Collaboration and communication, while natural to humans, must also be developed, just as our abilities to run and jump, paint and do math, and all other things must be, and just as we would no more expect a person who had never touched a football to show up for practice and run a complex offense, so we should not expect to shape high school students into master collaborators and communicators without some foundation having been laid.

When it comes to collaboration, docility is a key requirement.  Unfortunately, too many people think docility refers to a nearly catatonic state.  Again, the Latin root helps us here by showing that docility simply means the quality of being able to be taught, and folded into that quality are the abilities to respect others, to listen, and to exhibit self control.  Students who lack these abilities cannot suddenly be turned loose to work in small groups, at least not unless the teacher is looking for chaos to ensue.  Ideally, these abilities will have been nurtured by families and by earlier levels of schooling.  If they are present, then the high school teacher can build on them, helping students grow in their natural calling to collaboration.  If not, then these prerequisites must be established.

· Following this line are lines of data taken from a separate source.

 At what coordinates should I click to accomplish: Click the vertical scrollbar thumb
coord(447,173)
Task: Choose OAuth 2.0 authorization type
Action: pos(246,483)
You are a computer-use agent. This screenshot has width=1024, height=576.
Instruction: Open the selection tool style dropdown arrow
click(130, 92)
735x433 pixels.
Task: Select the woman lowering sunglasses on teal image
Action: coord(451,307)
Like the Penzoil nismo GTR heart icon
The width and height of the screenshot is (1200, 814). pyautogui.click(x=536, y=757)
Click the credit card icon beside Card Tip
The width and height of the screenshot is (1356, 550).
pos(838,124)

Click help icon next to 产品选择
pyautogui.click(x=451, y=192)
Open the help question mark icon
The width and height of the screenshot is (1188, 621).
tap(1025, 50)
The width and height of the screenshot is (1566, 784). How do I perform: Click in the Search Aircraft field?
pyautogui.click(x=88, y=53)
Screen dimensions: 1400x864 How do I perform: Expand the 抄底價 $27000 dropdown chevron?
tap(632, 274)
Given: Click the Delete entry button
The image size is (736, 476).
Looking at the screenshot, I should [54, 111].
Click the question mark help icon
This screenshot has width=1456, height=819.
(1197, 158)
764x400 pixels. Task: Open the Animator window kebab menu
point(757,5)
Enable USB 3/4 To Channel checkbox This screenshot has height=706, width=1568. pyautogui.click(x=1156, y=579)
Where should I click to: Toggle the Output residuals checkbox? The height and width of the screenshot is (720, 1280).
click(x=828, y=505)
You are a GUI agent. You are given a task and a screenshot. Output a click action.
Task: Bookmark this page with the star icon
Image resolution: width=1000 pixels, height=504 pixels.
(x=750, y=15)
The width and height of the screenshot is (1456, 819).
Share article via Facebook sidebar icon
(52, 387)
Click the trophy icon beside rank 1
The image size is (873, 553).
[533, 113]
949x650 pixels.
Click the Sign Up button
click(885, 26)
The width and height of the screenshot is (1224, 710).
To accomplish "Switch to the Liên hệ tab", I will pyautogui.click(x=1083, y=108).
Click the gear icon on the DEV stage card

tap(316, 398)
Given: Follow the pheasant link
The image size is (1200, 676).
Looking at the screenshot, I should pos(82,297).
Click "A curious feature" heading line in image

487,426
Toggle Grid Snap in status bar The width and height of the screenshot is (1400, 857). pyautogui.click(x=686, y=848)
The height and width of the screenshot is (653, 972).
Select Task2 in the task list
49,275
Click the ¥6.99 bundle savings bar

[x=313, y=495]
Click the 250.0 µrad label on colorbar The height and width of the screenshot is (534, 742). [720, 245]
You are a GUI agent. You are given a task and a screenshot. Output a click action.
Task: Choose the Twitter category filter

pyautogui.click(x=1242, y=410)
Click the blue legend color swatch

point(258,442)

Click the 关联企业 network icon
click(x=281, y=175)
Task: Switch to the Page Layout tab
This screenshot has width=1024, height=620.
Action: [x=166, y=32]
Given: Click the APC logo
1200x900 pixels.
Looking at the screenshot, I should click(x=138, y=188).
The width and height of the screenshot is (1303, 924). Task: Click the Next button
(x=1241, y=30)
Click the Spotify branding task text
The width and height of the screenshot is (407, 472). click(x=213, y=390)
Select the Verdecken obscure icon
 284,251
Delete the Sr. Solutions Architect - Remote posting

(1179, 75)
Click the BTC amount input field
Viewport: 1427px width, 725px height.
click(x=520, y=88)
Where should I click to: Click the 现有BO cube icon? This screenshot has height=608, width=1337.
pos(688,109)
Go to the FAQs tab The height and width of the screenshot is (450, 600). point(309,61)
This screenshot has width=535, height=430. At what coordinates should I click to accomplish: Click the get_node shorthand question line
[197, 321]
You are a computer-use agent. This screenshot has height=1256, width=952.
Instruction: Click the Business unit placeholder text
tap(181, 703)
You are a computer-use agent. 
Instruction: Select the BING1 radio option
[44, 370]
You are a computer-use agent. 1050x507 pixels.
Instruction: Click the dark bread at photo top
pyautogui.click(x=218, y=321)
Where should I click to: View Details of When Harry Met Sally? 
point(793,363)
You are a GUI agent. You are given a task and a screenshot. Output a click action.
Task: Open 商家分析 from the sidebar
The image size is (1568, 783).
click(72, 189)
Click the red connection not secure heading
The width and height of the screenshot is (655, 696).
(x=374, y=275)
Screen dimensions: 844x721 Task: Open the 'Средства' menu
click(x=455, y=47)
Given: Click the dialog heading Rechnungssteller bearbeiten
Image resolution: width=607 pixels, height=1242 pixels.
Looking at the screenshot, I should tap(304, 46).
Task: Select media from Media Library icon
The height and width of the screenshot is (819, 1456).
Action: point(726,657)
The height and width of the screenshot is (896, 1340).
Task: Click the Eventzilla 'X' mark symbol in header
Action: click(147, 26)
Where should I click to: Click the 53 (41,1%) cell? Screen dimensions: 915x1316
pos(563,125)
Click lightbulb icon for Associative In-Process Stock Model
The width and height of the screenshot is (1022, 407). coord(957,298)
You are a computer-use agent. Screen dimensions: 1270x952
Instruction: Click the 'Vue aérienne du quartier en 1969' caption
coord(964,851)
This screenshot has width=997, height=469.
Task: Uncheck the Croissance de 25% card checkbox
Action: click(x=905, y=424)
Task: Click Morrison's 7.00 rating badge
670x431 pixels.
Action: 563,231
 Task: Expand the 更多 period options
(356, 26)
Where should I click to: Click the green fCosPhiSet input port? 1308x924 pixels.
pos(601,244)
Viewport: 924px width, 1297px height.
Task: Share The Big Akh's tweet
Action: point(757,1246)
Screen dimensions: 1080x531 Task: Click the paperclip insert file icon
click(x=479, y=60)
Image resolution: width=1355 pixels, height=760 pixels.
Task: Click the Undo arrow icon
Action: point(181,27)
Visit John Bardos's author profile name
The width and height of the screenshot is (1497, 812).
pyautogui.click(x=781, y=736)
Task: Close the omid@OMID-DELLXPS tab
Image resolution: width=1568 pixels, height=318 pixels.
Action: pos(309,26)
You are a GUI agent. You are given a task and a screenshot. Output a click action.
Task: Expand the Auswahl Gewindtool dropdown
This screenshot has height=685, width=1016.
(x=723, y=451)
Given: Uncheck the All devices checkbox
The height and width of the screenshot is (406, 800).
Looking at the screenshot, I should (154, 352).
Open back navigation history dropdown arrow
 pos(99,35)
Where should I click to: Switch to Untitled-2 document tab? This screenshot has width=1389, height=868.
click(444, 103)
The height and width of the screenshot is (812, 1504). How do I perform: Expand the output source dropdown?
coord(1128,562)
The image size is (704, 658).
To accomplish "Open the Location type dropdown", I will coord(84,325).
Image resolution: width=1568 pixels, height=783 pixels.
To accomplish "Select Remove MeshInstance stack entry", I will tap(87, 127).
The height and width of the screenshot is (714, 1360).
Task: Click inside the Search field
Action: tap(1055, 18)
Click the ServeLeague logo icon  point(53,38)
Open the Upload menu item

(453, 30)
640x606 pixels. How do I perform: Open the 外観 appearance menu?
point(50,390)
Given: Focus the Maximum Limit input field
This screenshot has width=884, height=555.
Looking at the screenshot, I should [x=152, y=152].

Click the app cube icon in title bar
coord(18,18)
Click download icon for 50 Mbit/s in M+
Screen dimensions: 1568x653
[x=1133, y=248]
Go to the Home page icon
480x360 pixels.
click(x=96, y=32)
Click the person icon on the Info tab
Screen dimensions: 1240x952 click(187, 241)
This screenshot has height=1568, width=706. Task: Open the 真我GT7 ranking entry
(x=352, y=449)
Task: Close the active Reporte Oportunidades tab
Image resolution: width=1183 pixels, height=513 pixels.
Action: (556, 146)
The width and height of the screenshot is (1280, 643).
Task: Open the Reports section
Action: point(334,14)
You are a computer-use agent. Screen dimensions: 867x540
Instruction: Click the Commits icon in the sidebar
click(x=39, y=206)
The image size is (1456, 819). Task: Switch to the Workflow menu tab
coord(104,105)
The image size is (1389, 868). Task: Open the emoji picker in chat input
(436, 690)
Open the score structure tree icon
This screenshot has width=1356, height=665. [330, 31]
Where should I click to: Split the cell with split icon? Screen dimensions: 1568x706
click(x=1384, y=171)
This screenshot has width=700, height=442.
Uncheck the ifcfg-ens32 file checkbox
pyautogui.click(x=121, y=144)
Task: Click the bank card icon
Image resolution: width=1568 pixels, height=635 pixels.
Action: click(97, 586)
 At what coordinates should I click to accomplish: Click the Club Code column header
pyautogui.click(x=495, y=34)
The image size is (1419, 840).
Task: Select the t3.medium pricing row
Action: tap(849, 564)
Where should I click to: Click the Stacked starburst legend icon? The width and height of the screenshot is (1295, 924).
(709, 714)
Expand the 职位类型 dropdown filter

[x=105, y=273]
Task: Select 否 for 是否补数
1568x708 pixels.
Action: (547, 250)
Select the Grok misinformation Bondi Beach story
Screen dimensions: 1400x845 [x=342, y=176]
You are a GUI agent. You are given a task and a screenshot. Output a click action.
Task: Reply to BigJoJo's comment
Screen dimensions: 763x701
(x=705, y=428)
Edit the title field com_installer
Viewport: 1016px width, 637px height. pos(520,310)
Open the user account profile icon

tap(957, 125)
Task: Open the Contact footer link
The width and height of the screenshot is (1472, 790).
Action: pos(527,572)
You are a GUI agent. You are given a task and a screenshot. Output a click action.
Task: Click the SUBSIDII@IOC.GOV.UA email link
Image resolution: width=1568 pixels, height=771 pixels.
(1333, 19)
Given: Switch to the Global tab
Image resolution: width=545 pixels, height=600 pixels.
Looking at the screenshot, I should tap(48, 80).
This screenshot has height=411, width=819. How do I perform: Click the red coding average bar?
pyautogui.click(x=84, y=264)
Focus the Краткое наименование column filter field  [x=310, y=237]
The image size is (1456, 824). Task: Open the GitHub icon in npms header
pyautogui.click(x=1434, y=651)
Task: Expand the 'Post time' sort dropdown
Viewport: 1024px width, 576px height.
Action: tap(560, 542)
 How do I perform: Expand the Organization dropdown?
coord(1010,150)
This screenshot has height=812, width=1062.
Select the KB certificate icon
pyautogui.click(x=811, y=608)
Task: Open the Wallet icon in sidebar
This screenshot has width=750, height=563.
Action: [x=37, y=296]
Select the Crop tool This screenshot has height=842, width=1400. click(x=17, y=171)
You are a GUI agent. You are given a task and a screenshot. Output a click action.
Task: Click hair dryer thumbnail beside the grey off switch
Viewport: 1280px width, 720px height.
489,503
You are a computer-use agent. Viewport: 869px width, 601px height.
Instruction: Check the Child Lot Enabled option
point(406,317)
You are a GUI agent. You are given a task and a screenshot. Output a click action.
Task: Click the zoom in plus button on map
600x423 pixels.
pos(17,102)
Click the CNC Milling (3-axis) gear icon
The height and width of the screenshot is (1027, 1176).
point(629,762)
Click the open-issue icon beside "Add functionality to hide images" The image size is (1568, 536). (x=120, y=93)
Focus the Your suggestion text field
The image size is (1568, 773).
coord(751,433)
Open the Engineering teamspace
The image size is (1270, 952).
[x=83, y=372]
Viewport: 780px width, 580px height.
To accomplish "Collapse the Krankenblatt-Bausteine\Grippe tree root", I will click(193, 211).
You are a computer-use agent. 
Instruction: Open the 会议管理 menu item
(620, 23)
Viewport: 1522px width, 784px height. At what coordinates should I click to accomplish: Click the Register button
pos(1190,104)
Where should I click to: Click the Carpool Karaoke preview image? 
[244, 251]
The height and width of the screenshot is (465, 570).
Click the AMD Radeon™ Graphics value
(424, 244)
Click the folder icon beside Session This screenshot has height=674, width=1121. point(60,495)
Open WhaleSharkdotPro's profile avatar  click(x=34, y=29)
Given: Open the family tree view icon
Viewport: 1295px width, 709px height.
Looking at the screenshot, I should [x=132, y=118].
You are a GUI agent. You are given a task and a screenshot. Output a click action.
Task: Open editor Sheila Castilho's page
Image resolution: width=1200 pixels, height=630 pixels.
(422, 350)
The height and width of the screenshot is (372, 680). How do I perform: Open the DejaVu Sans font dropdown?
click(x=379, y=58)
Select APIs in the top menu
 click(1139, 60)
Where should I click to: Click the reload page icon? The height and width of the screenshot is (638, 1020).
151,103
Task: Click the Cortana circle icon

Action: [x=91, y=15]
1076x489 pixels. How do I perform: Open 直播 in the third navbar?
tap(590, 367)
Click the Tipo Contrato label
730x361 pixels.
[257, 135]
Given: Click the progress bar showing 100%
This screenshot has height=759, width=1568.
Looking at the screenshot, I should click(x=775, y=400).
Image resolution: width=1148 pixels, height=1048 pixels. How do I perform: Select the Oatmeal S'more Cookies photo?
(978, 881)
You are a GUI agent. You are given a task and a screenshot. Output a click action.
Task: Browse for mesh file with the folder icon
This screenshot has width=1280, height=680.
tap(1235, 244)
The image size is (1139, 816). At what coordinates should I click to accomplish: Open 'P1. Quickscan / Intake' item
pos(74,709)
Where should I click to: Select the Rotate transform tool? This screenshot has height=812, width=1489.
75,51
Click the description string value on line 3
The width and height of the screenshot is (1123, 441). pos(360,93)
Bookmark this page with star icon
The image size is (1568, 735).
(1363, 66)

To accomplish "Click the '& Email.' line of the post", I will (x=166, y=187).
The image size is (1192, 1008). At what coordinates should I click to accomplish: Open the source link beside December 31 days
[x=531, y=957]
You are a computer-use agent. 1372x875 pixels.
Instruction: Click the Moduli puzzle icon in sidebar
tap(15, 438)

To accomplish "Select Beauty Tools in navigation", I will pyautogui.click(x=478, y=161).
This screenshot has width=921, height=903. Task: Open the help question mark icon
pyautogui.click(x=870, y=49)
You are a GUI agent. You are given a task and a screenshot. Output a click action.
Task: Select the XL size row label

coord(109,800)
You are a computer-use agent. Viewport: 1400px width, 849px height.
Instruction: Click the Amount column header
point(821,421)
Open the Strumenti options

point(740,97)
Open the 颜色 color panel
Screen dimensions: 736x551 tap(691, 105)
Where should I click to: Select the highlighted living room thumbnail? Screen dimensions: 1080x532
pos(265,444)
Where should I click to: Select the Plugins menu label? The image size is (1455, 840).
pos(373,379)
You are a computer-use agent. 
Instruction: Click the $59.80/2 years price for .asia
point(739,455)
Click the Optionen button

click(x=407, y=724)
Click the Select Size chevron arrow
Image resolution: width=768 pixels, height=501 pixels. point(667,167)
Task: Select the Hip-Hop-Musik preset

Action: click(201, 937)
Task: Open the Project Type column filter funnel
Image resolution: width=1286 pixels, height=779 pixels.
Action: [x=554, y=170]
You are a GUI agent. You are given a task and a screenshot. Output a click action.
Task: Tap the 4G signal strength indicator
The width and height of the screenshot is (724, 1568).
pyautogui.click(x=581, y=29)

As for communication, there is no better preparation for the mature development of all this entails than early childhood reading.  A quick Google search will produce more evidence for this than you can possibly process, so a good place to start may be the work of Maryanne Wolf, a child literacy expert with a background in cognitive science and psycholinguistics.  Children who have experienced books, both by having them read to them from an early age and by reading on their own, not only gain linguistic fluency that helps them with the massively complex tasks of mature written, read, and oral communication, but they also gain exposure to and awareness of a vastly broader world of ideas and emotions and experiences than they could have simply through their direct, physical relationships.  Seeing how characters respond to situations, both good and bad, in stories, develops in them a rich palette from which to draw in their own responses to the world.

As a Christian who is an educator, I want to help my students become who God has called them to be, and this clearly involves helping them develop their skills in collaboration and communication.  I invite all those who work with younger children, especially parents and other family members, to help prepare their children for the levels of mature development that will come as they grow older.